## Pointing records for screenshots and pages

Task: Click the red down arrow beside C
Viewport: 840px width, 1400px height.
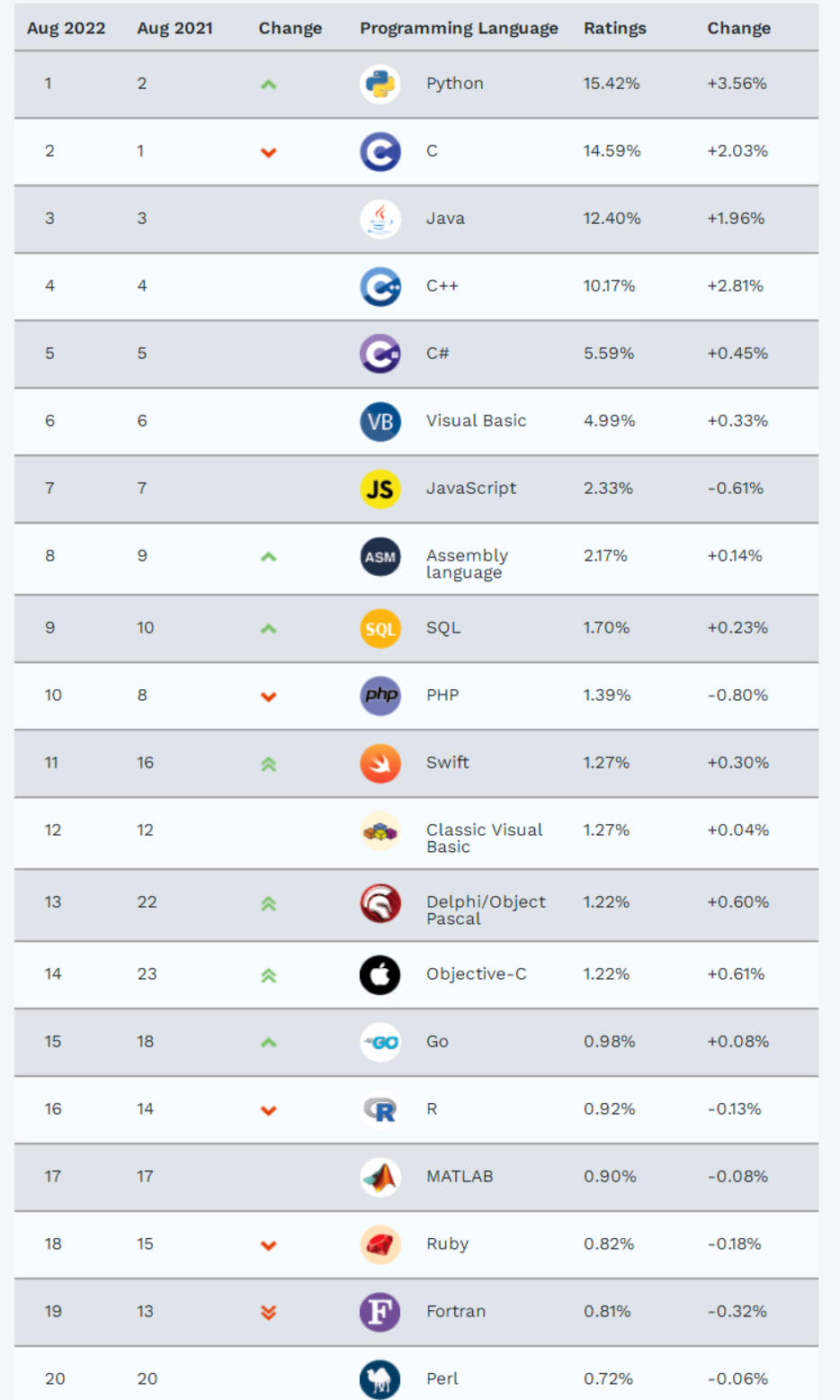Action: tap(268, 152)
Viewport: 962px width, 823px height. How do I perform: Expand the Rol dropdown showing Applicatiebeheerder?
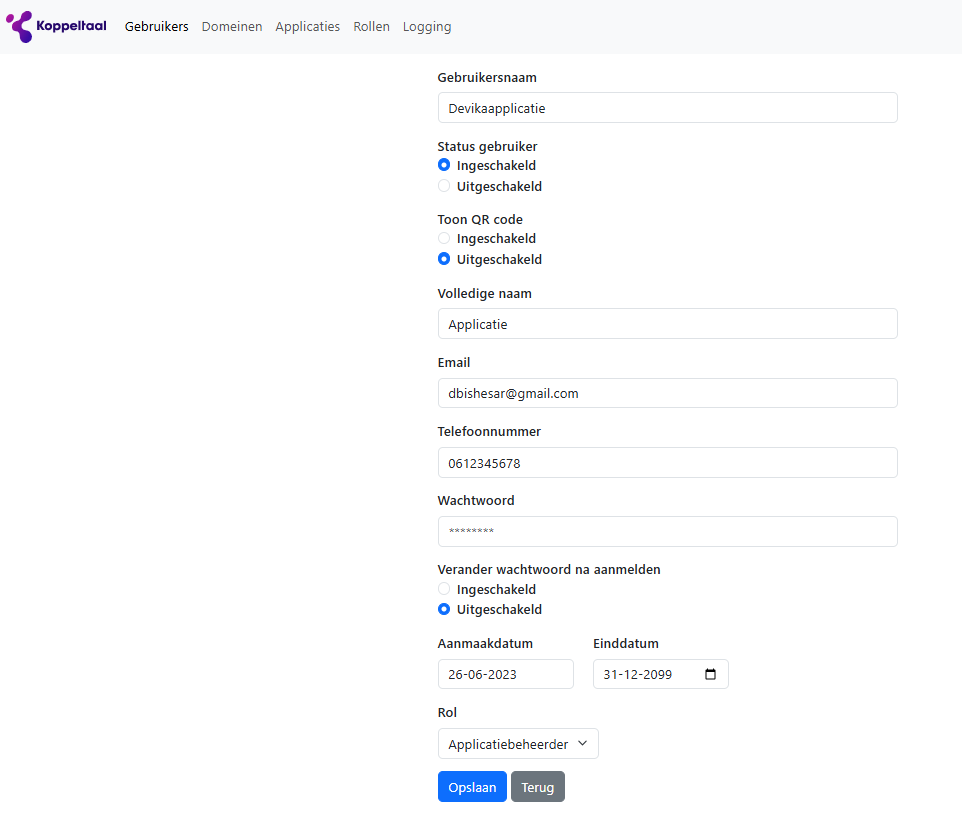click(x=518, y=744)
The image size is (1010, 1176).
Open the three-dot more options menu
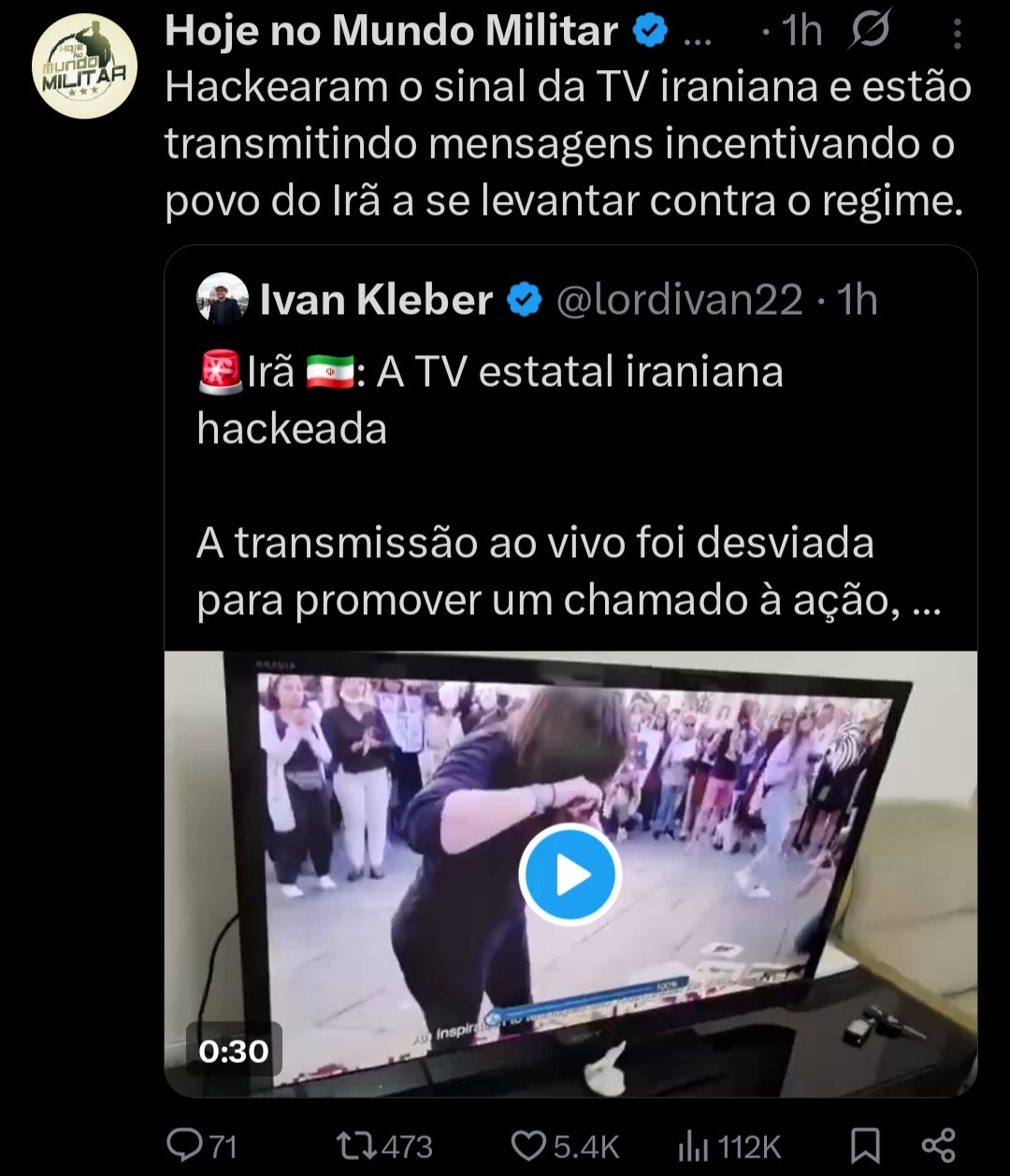click(957, 34)
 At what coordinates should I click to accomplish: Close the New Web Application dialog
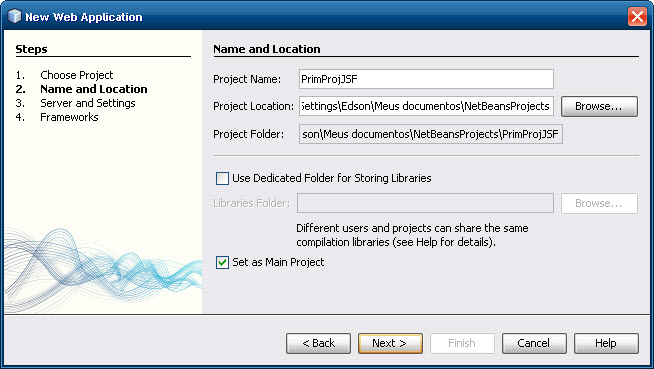(x=637, y=17)
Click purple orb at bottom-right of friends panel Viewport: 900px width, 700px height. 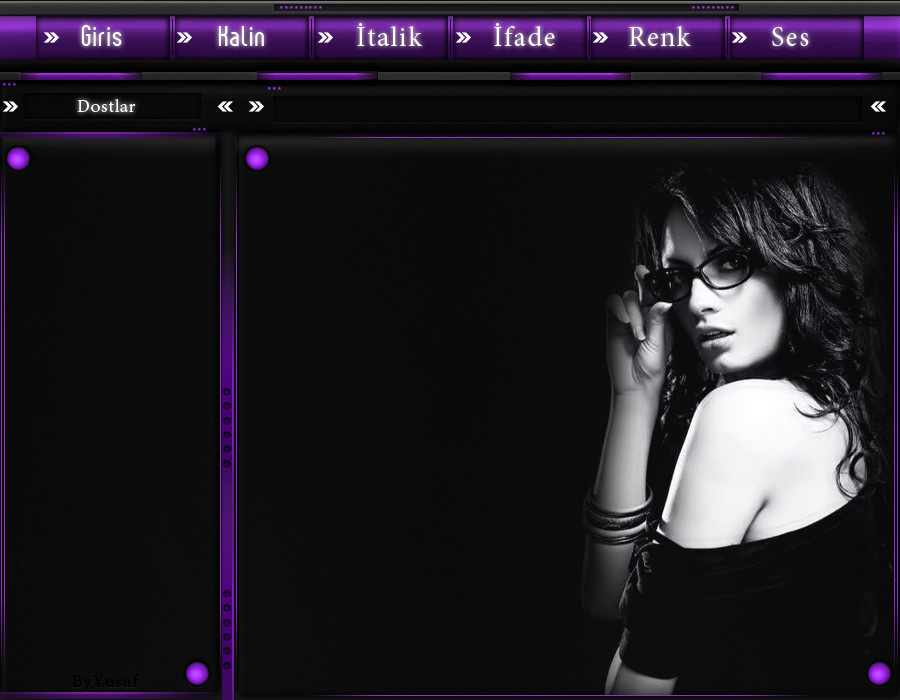pyautogui.click(x=197, y=673)
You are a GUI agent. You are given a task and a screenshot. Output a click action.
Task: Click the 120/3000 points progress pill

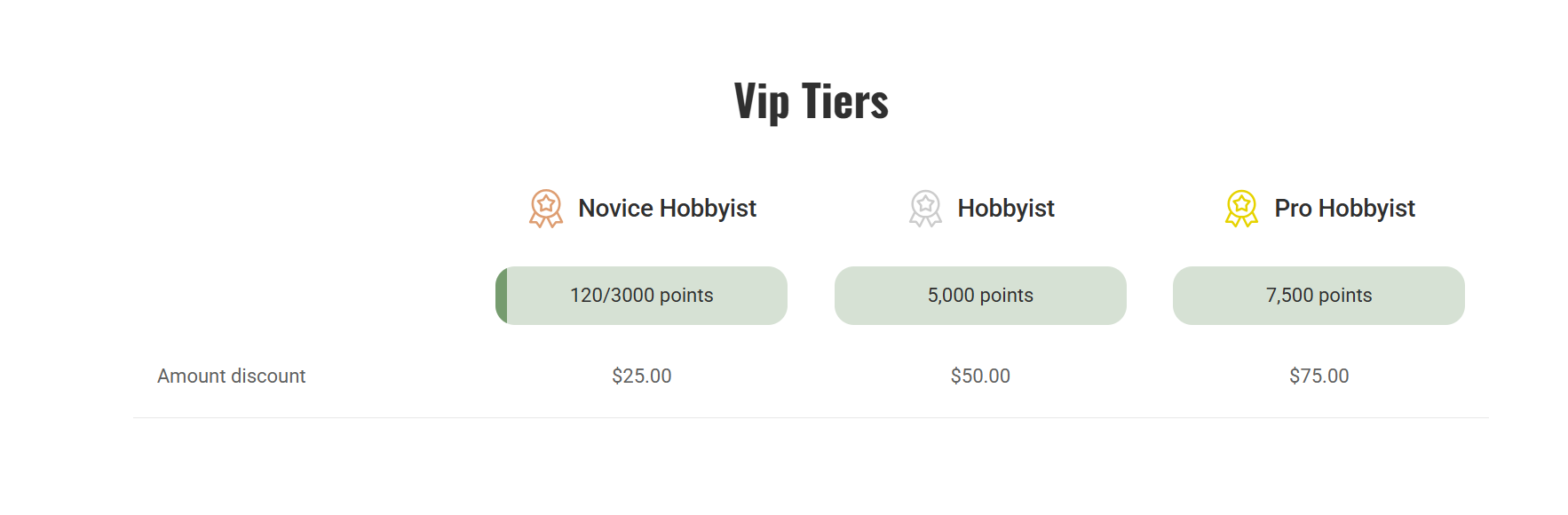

## Problem
Copy the data word for word, from its start through the line containing "click(x=518, y=744)", with that line included. Leave out the pictures.

## Exercise solution
Task: Click the red down arrow beside C
Viewport: 840px width, 1400px height.
Action: tap(268, 152)
Viewport: 962px width, 823px height. How do I perform: Expand the Rol dropdown showing Applicatiebeheerder?
click(x=518, y=744)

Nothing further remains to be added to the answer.